[Opening Data section]

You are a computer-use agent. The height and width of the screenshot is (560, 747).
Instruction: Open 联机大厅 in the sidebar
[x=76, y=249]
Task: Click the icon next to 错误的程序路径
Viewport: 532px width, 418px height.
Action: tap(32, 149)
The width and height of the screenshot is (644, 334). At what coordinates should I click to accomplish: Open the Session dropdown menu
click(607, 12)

[Closing Data section]
[Opening Data section]

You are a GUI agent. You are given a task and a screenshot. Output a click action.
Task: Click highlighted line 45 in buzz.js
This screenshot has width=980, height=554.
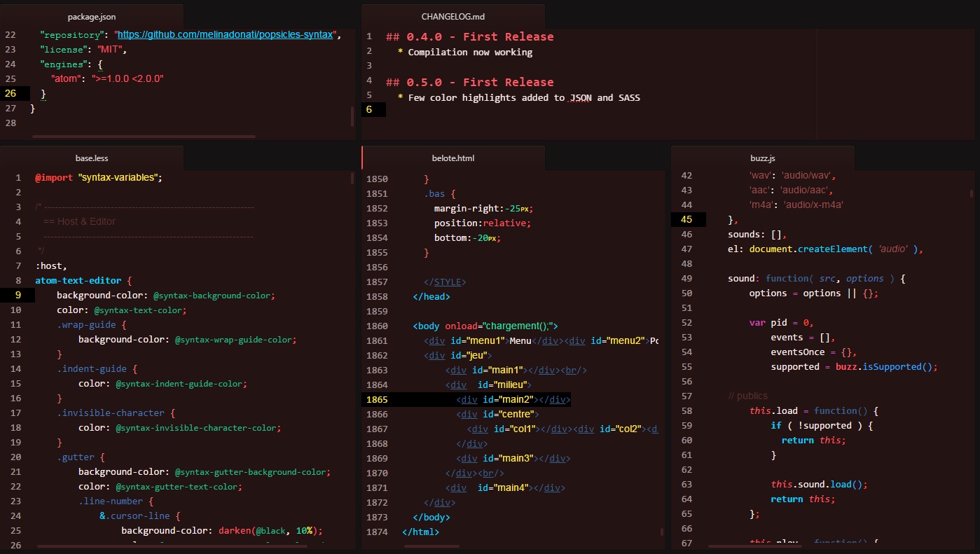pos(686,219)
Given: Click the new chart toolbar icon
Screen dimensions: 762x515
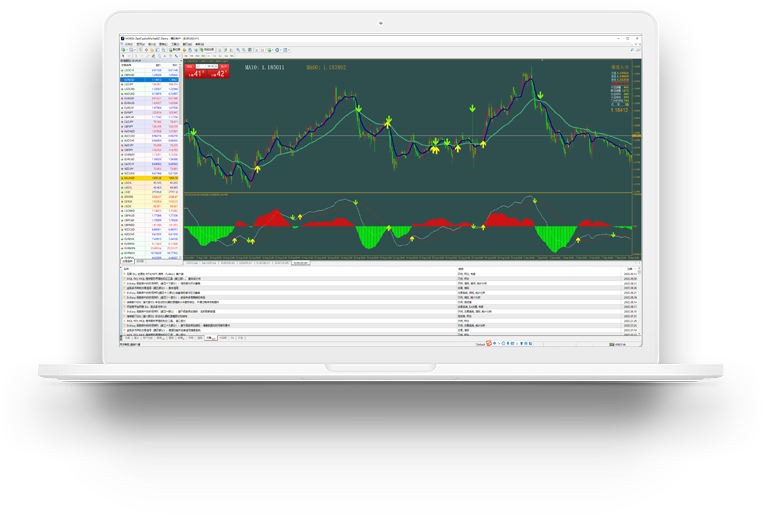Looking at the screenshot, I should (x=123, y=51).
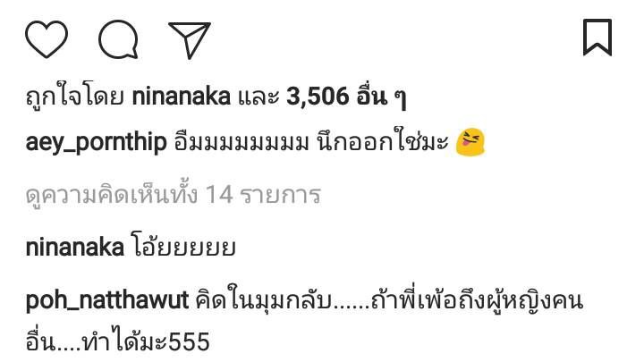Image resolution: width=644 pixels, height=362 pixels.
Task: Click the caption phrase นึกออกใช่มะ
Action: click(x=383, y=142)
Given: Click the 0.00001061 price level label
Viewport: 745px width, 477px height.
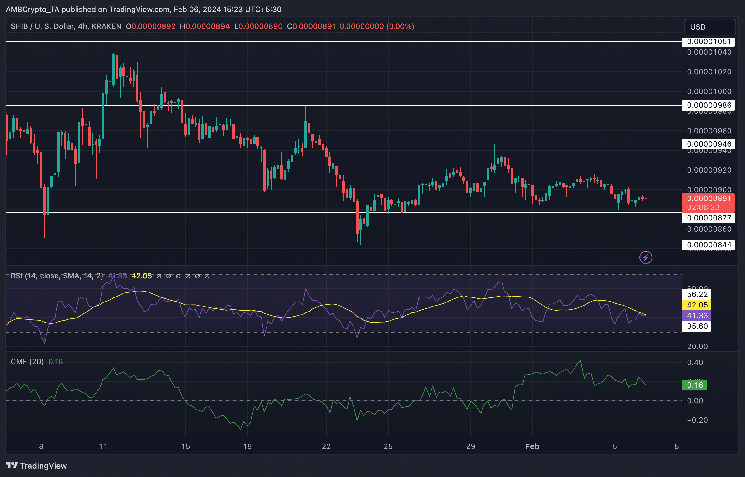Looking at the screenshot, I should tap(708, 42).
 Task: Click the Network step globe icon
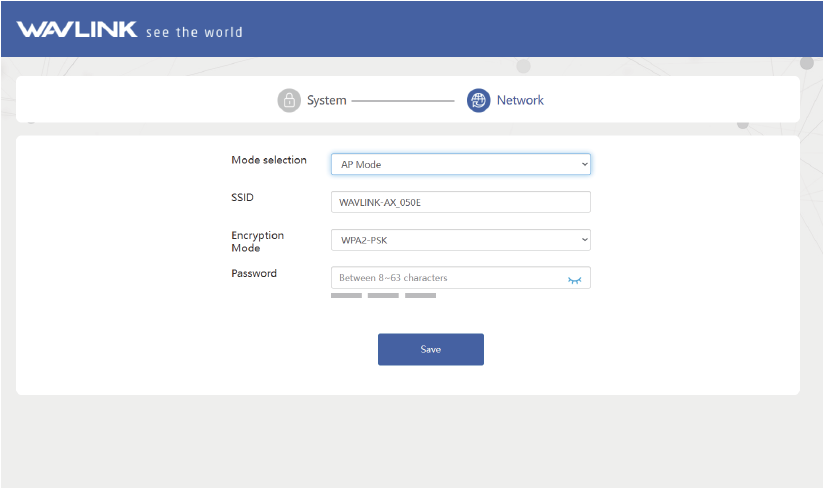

[Closing Data section]
[Opening Data section]

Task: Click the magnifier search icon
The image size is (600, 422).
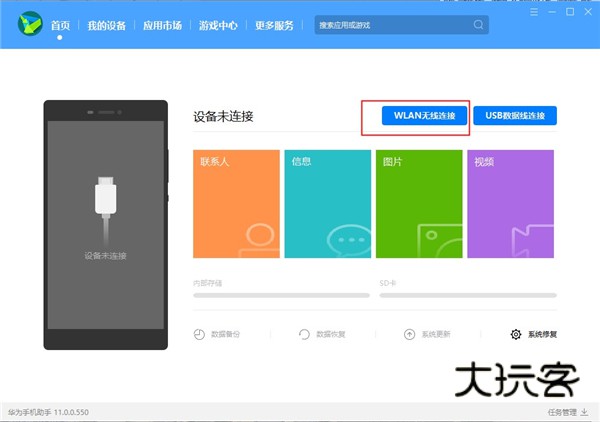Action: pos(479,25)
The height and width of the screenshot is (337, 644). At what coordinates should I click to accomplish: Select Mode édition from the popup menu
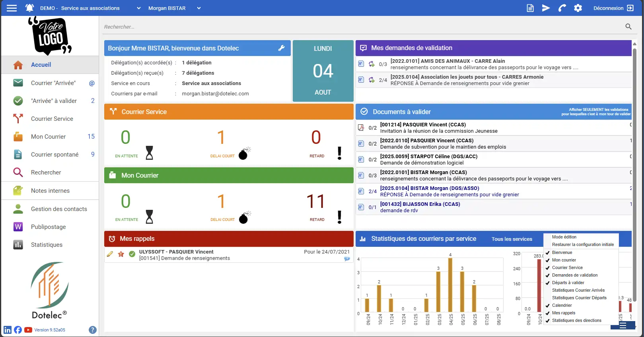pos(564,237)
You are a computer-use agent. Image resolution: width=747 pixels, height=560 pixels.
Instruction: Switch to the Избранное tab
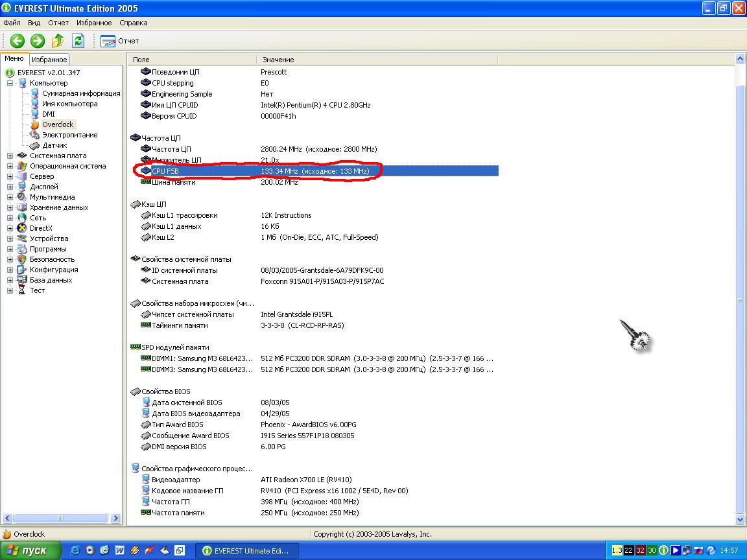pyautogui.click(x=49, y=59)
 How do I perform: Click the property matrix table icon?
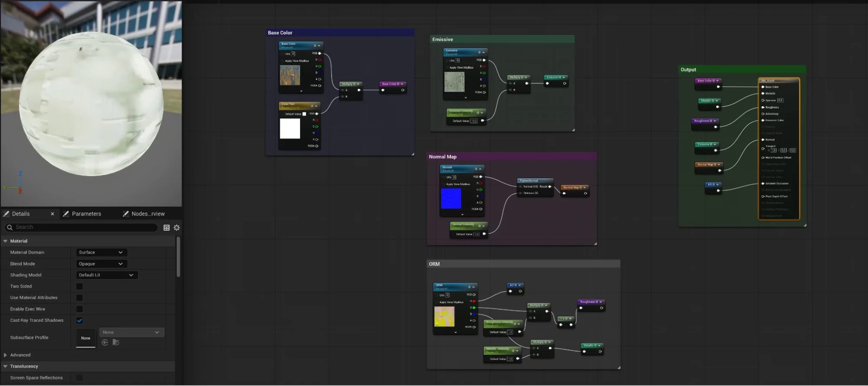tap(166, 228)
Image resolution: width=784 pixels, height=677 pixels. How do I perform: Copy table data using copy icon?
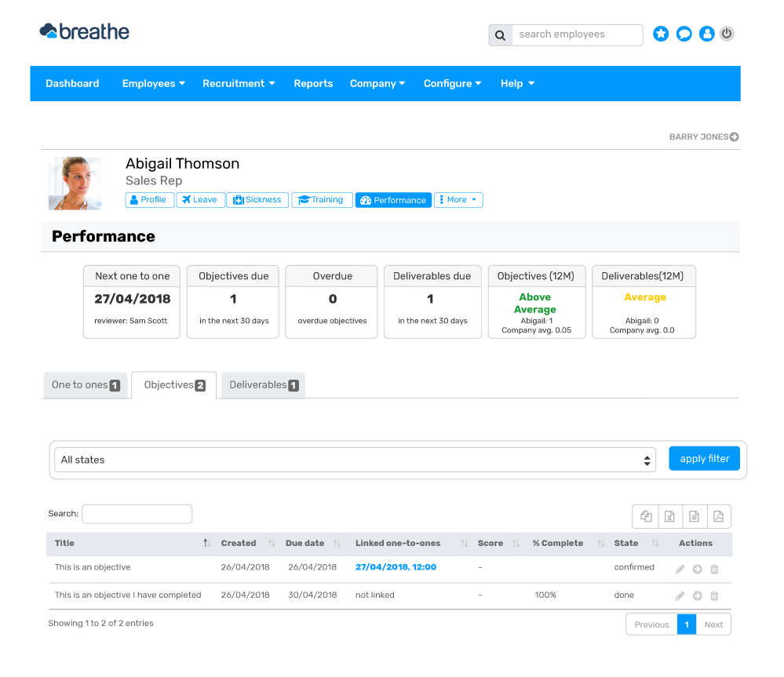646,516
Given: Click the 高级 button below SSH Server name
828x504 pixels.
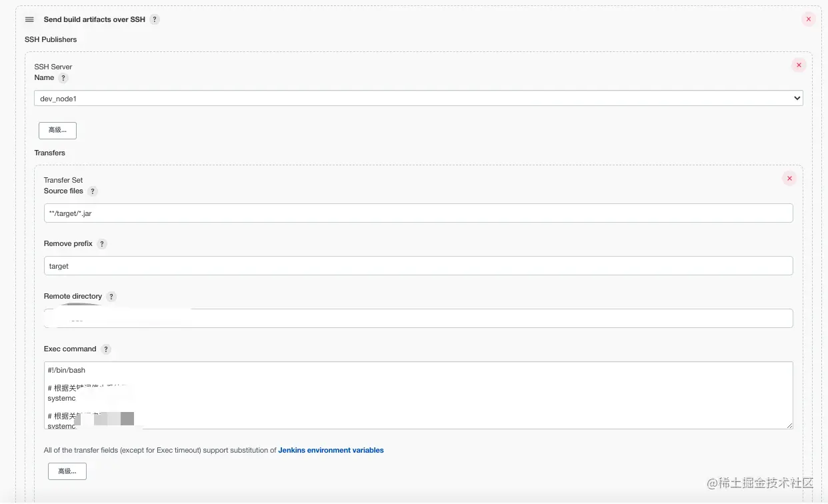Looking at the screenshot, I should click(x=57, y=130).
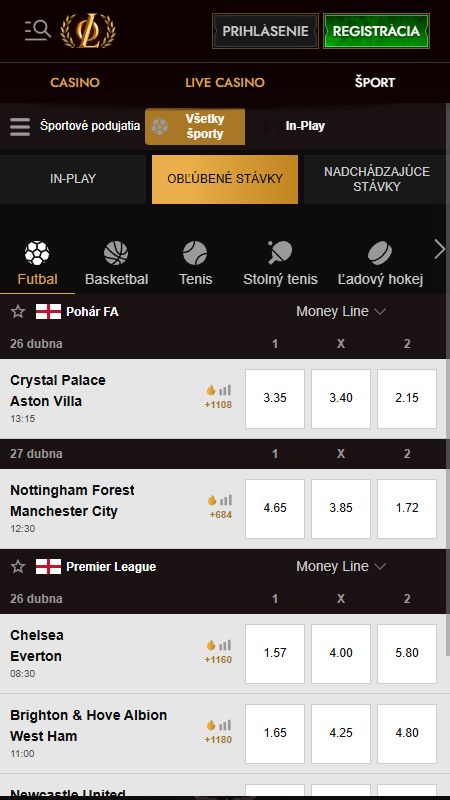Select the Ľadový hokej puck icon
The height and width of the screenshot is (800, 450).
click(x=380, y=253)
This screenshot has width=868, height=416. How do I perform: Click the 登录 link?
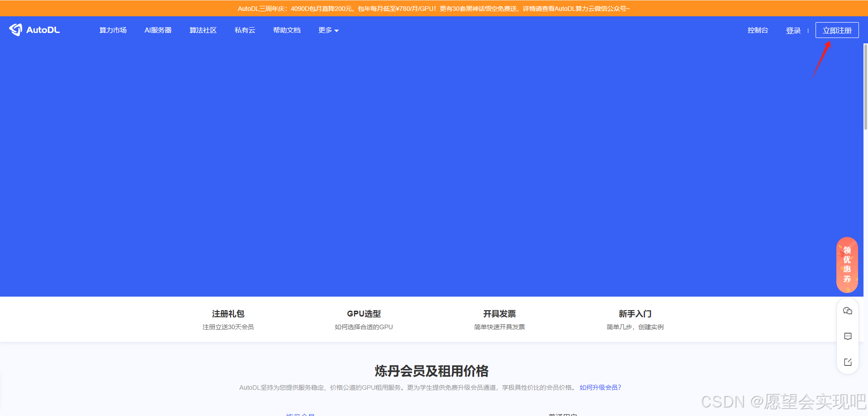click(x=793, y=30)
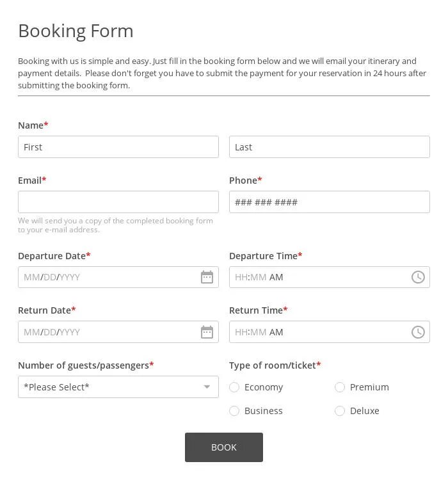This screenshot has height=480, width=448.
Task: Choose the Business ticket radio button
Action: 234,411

[Closing Data section]

• [What you need to do] Although the records above contain pictures, the copy must not; set down exactly the lines from the one with "Task: Click highlighted line 45 in buzz.js" up to and including the one with "Task: Click the Network step globe icon".

• [Solved exercise]
Task: Click highlighted line 45 in buzz.js
This screenshot has width=980, height=554.
pos(686,219)
Given: Click the new chart toolbar icon
Screen dimensions: 762x515
Looking at the screenshot, I should (x=123, y=51).
Image resolution: width=644 pixels, height=362 pixels.
Task: Click the caption phrase นึกออกใช่มะ
Action: click(x=383, y=142)
Given: Click the 0.00001061 price level label
Viewport: 745px width, 477px height.
Looking at the screenshot, I should tap(708, 42).
 Task: Click the Network step globe icon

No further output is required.